(Stored records)
=== Begin Enclosure ===

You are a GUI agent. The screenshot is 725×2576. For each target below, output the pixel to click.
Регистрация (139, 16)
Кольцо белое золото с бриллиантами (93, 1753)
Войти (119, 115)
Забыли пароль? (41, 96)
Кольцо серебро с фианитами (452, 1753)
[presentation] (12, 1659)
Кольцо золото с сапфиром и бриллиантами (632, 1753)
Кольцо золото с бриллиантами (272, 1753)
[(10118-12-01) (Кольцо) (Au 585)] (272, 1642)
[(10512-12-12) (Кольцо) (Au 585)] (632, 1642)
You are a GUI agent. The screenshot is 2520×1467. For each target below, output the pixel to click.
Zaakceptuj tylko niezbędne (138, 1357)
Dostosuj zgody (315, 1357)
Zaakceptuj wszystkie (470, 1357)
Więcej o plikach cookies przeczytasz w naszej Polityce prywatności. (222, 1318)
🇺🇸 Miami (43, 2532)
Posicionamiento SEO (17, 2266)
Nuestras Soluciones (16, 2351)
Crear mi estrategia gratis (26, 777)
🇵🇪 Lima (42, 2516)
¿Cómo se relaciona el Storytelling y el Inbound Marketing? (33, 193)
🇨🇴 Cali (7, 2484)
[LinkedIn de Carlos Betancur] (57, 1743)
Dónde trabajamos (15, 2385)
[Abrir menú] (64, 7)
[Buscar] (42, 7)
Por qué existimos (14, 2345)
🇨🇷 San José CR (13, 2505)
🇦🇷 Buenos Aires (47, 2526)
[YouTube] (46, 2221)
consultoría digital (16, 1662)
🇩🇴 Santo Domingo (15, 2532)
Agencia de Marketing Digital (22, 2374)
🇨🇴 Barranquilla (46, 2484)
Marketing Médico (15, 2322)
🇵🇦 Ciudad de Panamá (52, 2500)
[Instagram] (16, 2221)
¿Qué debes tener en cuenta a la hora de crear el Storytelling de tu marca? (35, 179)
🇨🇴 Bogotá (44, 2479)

=== End Enclosure ===

Work to complete: Could you give the records above again, exactly and in full?

Solved exercise:
You are a GUI agent. The screenshot is 725×2576. For each target below, output the pixel to click.
Регистрация (139, 16)
Кольцо белое золото с бриллиантами (93, 1753)
Войти (119, 115)
Забыли пароль? (41, 96)
Кольцо серебро с фианитами (452, 1753)
[presentation] (12, 1659)
Кольцо золото с сапфиром и бриллиантами (632, 1753)
Кольцо золото с бриллиантами (272, 1753)
[(10118-12-01) (Кольцо) (Au 585)] (272, 1642)
[(10512-12-12) (Кольцо) (Au 585)] (632, 1642)
You are a GUI agent. The screenshot is 2520×1467. For each target below, output the pixel to click.
Zaakceptuj tylko niezbędne (138, 1357)
Dostosuj zgody (315, 1357)
Zaakceptuj wszystkie (470, 1357)
Więcej o plikach cookies przeczytasz w naszej Polityce prywatności. (222, 1318)
🇺🇸 Miami (43, 2532)
Posicionamiento SEO (17, 2266)
Nuestras Soluciones (16, 2351)
Crear mi estrategia gratis (26, 777)
🇵🇪 Lima (42, 2516)
¿Cómo se relaciona el Storytelling y el Inbound Marketing? (33, 193)
🇨🇴 Cali (7, 2484)
[LinkedIn de Carlos Betancur] (57, 1743)
Dónde trabajamos (15, 2385)
[Abrir menú] (64, 7)
[Buscar] (42, 7)
Por qué existimos (14, 2345)
🇨🇷 San José CR (13, 2505)
🇦🇷 Buenos Aires (47, 2526)
[YouTube] (46, 2221)
consultoría digital (16, 1662)
🇩🇴 Santo Domingo (15, 2532)
Agencia de Marketing Digital (22, 2374)
🇨🇴 Barranquilla (46, 2484)
Marketing Médico (15, 2322)
🇵🇦 Ciudad de Panamá (52, 2500)
[Instagram] (16, 2221)
¿Qué debes tener en cuenta a la hora de crear el Storytelling de tu marca? (35, 179)
🇨🇴 Bogotá (44, 2479)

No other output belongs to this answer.